Wow, this is a good point. According to this benchmark http://www.netlib.org/lapack/lug/node71.html, GESDD is way faster than GESVD. Sadly, GESDD is not implemented in cuSolver, so we would have to use Magma instead. It appears that Magma is also currently under more active development (If I just look at the publications), and they have some other highly interesting algorithm implementations. Maybe replace cuSolver completely by Magma? Or add a compilation switch on which implementation should be used? The details would then need to be hidden in the cuSolver wrapper (which probably should be renamed then).

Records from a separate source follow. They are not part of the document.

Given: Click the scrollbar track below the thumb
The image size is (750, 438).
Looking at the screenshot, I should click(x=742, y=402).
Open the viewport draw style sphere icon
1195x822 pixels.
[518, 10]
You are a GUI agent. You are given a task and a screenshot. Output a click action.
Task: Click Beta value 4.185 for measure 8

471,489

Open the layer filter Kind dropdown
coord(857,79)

shamanDevel on Nov 21, 2017

Did you also benchmark against 2.0a?

sleighsoft on Jun 10, 2019

Hello, I’m back from a long vacation and I’d like to add my piece to the discussion:

Yes, matrix decompositions are very often slower on the GPU than on the CPU. These are simply problems that are hard to parallelize on the GPU architecture.
Yes, Eigen without MKL (that’s what TF uses on the CPU) is slower than numpy with MKL

I would vote for keeping the GPU version of the SVD, because for some CPU-GPU configurations and problem sizes, it is indeed faster. That was the case for me when I proposed the Pull Request. Is it possible to declare the CPU version as the default one and only use the GPU version if explicitly requested? If I’m not wrong, TF uses always the GPU version if available and if nothing else is specified.

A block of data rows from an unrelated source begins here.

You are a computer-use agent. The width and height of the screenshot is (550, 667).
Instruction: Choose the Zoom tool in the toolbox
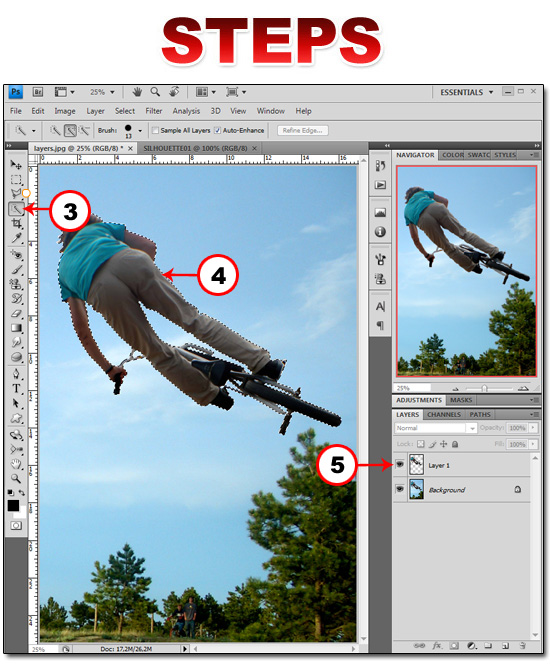tap(16, 479)
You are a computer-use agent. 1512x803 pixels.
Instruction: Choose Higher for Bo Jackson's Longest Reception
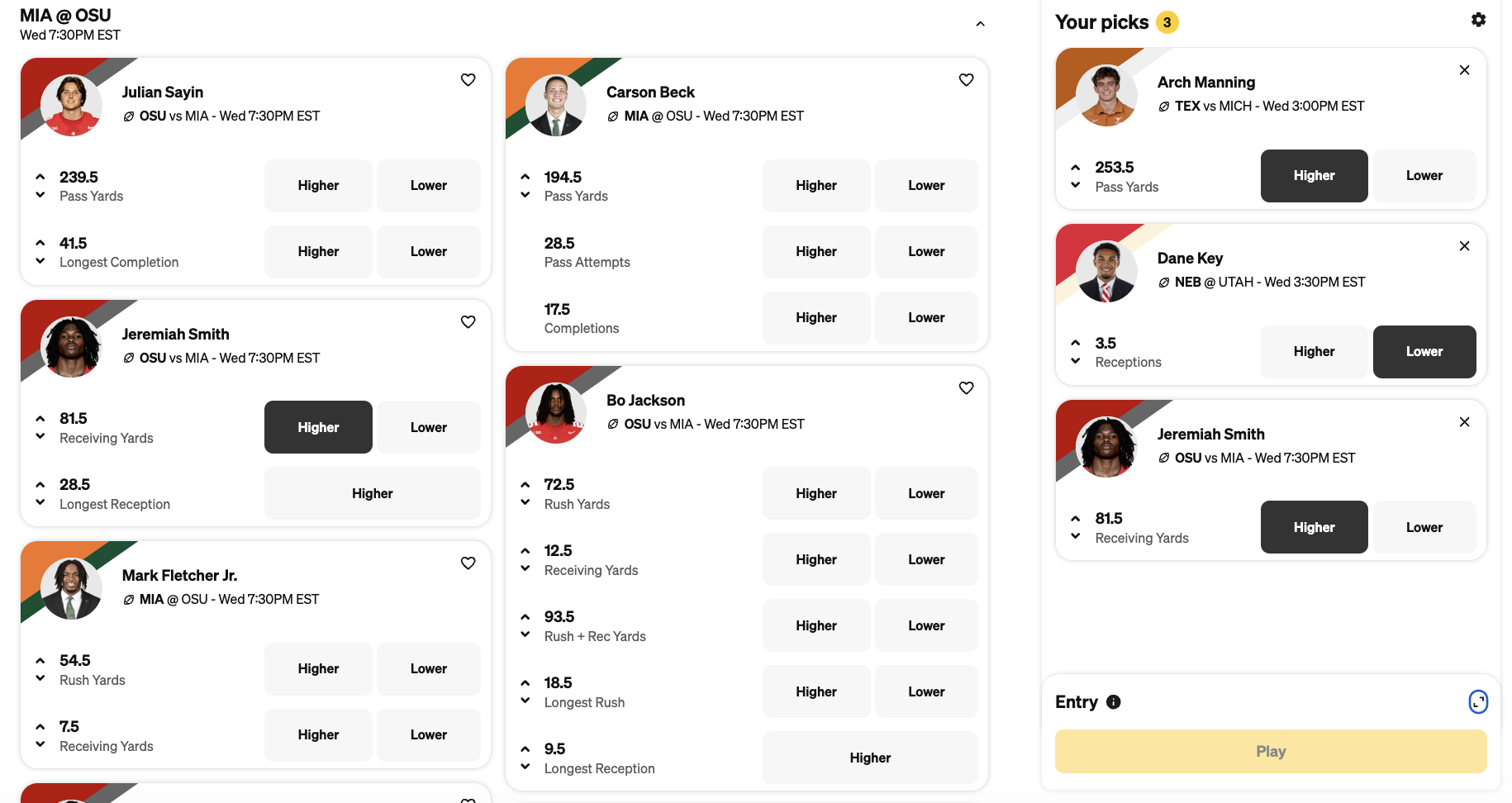click(x=869, y=758)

shamanDevel on Mar 25, 2018

@hzhangxyz your benchmark is confusing because you have both CPU and GPU SVD in a single session run. It’s better to isolate to a single op if the goal is to show that op kernel is slow.

I have a benchmark in https://github.com/tensorflow/tensorflow/issues/13222#issuecomment-331642490 which isolates to just GPU SVD and rules out memory transfers.

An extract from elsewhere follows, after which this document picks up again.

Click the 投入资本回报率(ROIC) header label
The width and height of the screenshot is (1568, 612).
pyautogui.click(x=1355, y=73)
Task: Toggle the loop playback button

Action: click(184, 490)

In that example (n=1534, float32), TF CPU runs about 4.6 slower than corresponding version in MKL-enabled numpy, TF GPU version runs about 21x slower.

in commit: https://github.com/tensorflow/tensorflow/commit/22a886b

yaroslavvb on Oct 10, 2017

it seems all kind of decomposition is not proper for gpu? as for qr, cpu is also faster than gpu

hzhangxyz on Mar 10, 2018

Hello, I am having a different problem in that eigen decomposition is extremely slow in TF for both CPU and GPU. Here is a CPU example for a moderate sized matrix (400 x 400):

import numpy as np
import scipy as sp
import tensorflow as tf
from time import time

A = np.random.randn(400, 400)
A_tf = tf.constant(A)

cur = time()
d, v = sp.linalg.eig(A)
print(f'sp: {time() - cur:4.2f} s')

cur = time()
d, v = np.linalg.eig(A)
print(f'np: {time() - cur:4.2f} s')

cur = time()
d, v = tf.linalg.eig(A_tf)
print(f'tf: {time() - cur:4.2f} s')

With output:

sp: 0.09 s
np: 0.08 s
tf: 5.04 s

Any ideas?

seanslice on Sep 4, 2020

NVIDIA has worked on (and are continuing to do so) improving the performance of their symmetric eigensolvers and SVD in CUDA 9, especially 9.1, which also adds batched interfaces. We will switch to using the faster versions and/or the batched interfaces as those versions of CUDA become supported by TensorFlow.

rmlarsen on Apr 5, 2018

According to these release notes PyTorch is using gesdd (via MAGMA?) to do SVD on the GPU whereas TF appears to be using gesvd (via cuSOLVER, based on https://github.com/tensorflow/tensorflow/issues/13222#issuecomment-331621523).

strubell on Nov 21, 2017